EXERCISES TO COMPLETE:
a) In the book description, which publication calls the book "a dreamlike and lyrical journey steeped in the tenets of Tibetan Buddhism"?
b) Format the lines of the rows below as a numbered list, skipping blank lines and leaving out the pictures.

READING PASSAGE:
----

Proving once again that she is a writer of immense range and imagination, Quan Barry carries us across a terrain as unforgiving as it is beautiful and culturally varied, from the western Altai mountains to the eerie starkness of the Gobi Desert to the ancient capital of Chinggis Khaan. As their country stretches before them, questions of faith—along with more earthly matters of love and brotherhood—haunt the twins.
Are our lives our own, or do we belong to something larger? When I’m Gone, Look for Me in the East is a stunningly far-flung examination of our individual struggle to retain our convictions and discover meaning in a fast-changing world, as well as a meditation on accepting what simply is.
Resumo da Crítica
A MOST ANTICIPATED BOOK OF THE YEAR: Time, Bustle, PopSugar, Literary Hub, Essence
"A dreamlike and lyrical journey steeped in the tenets of Tibetan Buddhism." —Kirkus Reviews (starred review)

----

MATERIAL FOR THE TASK:
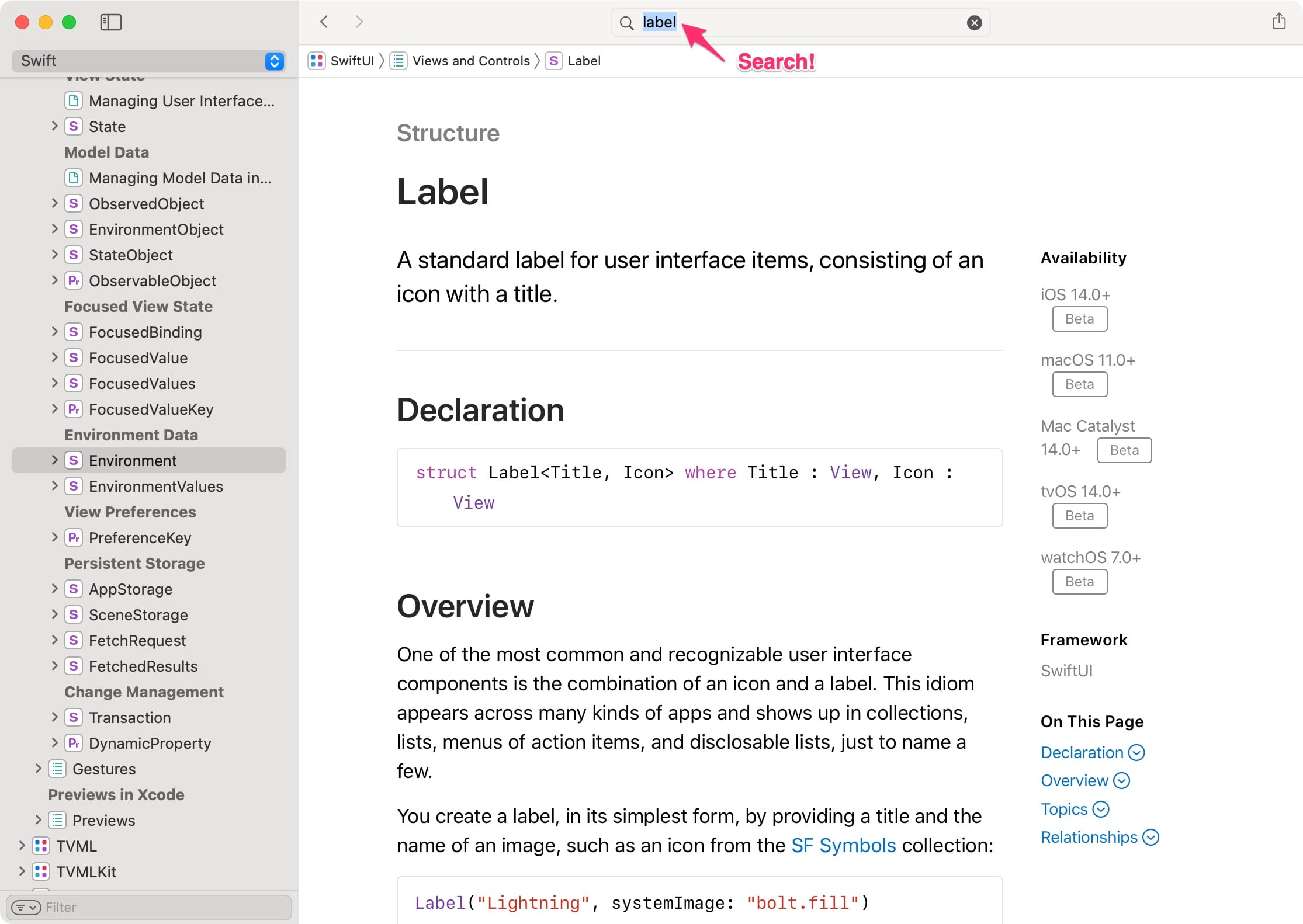The height and width of the screenshot is (924, 1303).
Task: Toggle the sidebar visibility icon
Action: coord(110,22)
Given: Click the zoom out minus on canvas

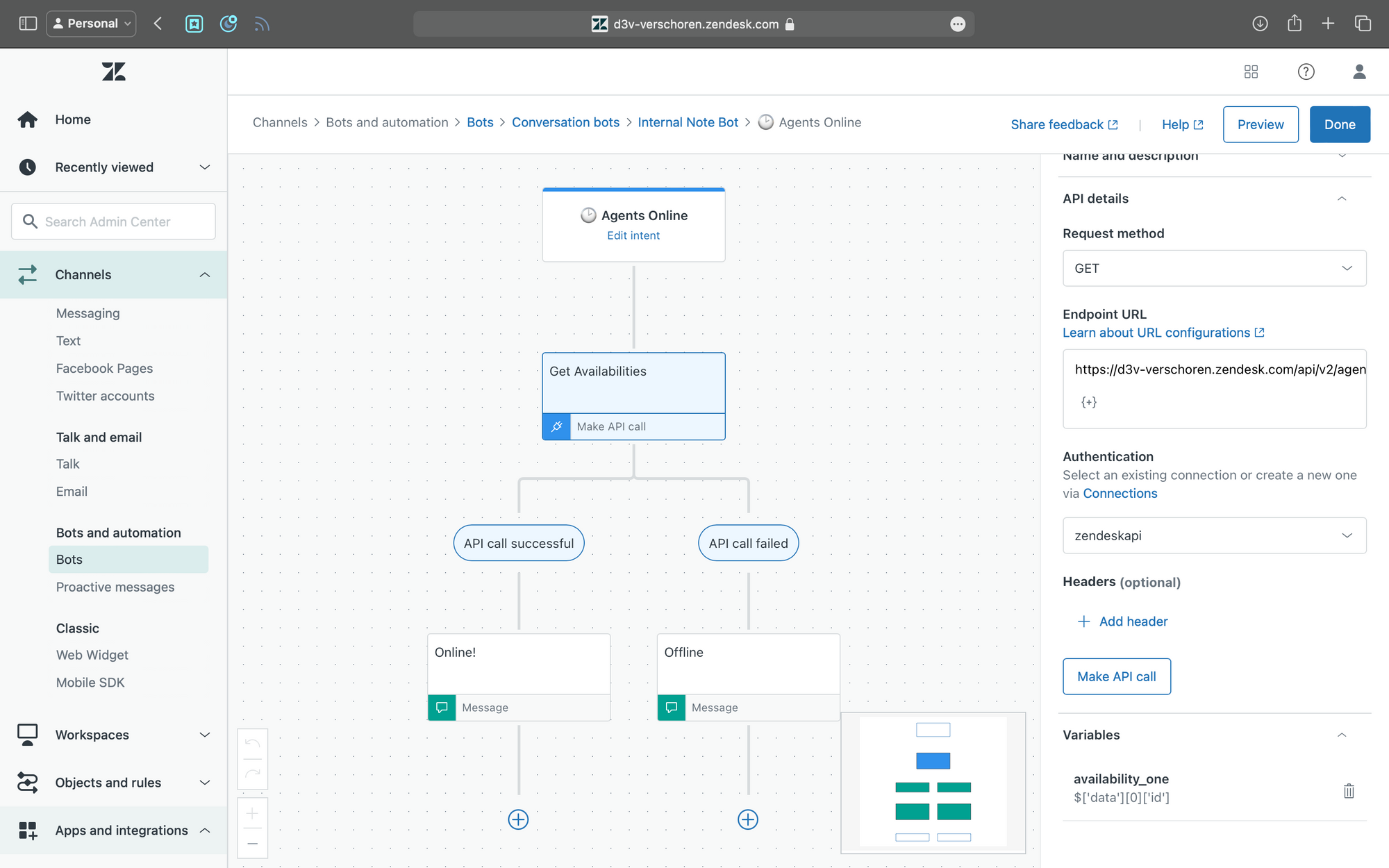Looking at the screenshot, I should point(252,843).

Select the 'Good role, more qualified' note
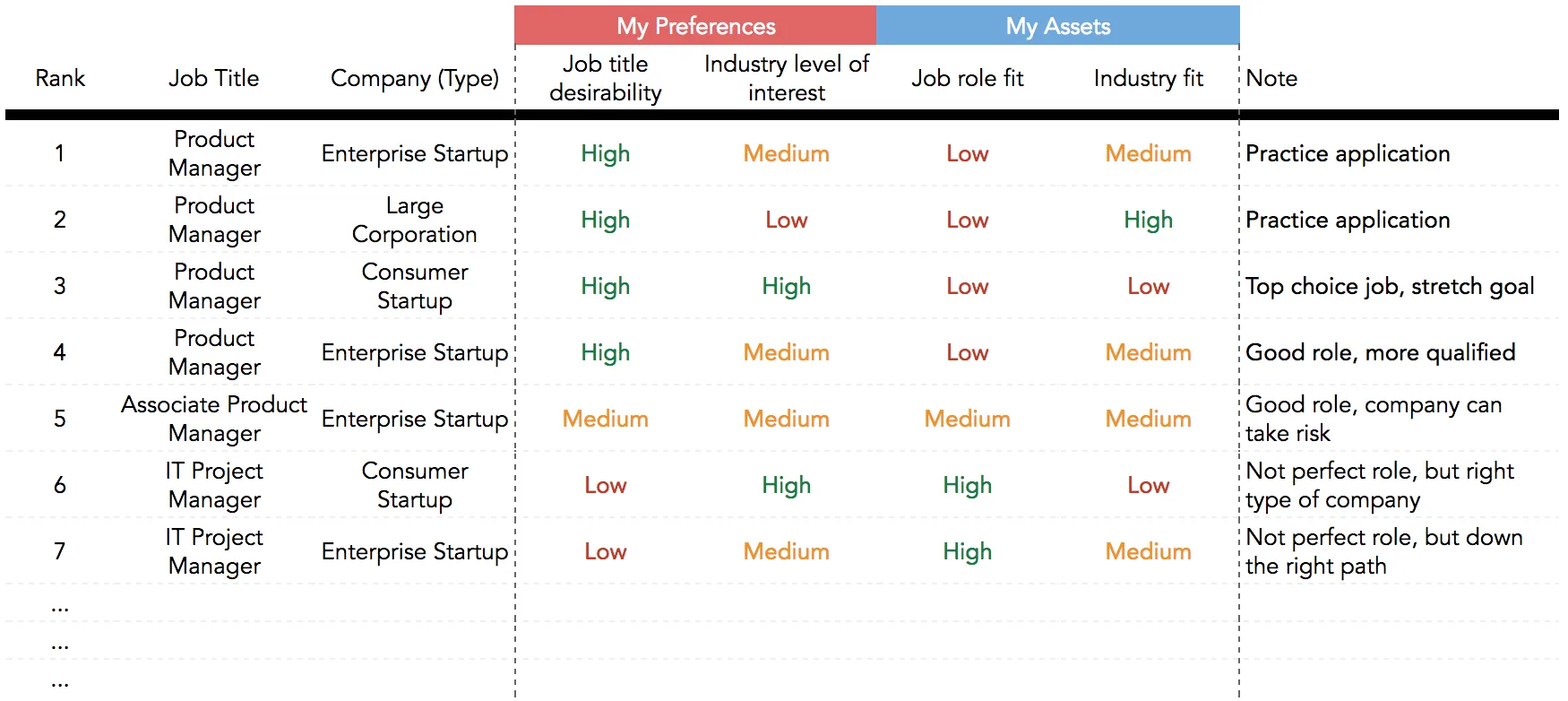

----

COMPLETED EXERCISE:
a) Kirkus Reviews, in a starred review.

b)
1. The height and width of the screenshot is (924, 1303).
2. Task: Toggle the sidebar visibility icon
3. Action: coord(110,22)
4. Given: Click the zoom out minus on canvas
5. Looking at the screenshot, I should point(252,843).
6. Select the 'Good role, more qualified' note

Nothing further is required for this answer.